**Work to be completed:** When you reach the line with "[Mas contenido en facebook] (104, 2504)" in the listing below, transcribe it and each line after it up to and including the line with "[Portada] (26, 2445)", exactly and with nothing else.
(Records shown begins)
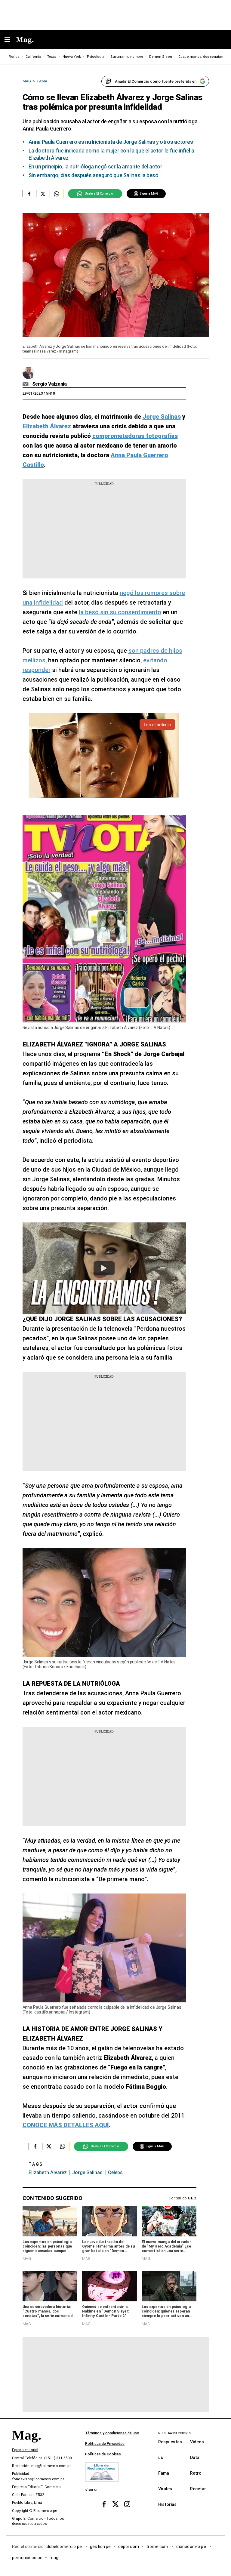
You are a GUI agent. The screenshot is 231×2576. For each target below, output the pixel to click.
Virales (165, 2488)
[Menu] (10, 40)
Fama (163, 2473)
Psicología (95, 56)
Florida (14, 56)
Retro (196, 2473)
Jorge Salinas (87, 2172)
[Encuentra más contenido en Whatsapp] (56, 193)
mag (54, 2557)
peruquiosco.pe (27, 2557)
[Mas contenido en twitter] (116, 2504)
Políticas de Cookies (103, 2454)
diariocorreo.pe (191, 2546)
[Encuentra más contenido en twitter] (43, 193)
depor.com (128, 2546)
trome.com (157, 2546)
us (160, 2457)
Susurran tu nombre (126, 56)
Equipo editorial (25, 2450)
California (33, 56)
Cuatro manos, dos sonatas (200, 56)
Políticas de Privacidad (105, 2444)
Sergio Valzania (49, 384)
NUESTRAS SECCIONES (174, 2433)
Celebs (115, 2172)
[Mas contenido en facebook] (104, 2504)
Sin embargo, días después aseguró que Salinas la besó (94, 175)
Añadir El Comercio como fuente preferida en (155, 81)
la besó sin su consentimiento (120, 612)
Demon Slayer (160, 56)
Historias (167, 2504)
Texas (52, 56)
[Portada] (26, 2445)
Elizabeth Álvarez (48, 2172)
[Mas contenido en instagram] (127, 2504)
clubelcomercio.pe (64, 2546)
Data (194, 2457)
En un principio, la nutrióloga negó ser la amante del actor (95, 166)
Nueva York (72, 56)
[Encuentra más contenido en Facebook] (29, 193)
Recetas (198, 2488)
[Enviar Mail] (26, 384)
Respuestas (170, 2441)
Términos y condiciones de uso (112, 2433)
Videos (197, 2441)
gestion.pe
(Records shown ends)
**Answer space:**
[Mas contenido en facebook] (104, 2504)
Sin embargo, días después aseguró que Salinas la besó (94, 175)
Añadir El Comercio como fuente preferida en (155, 81)
la besó sin su consentimiento (120, 612)
Demon Slayer (160, 56)
Historias (167, 2504)
Texas (52, 56)
[Portada] (26, 2445)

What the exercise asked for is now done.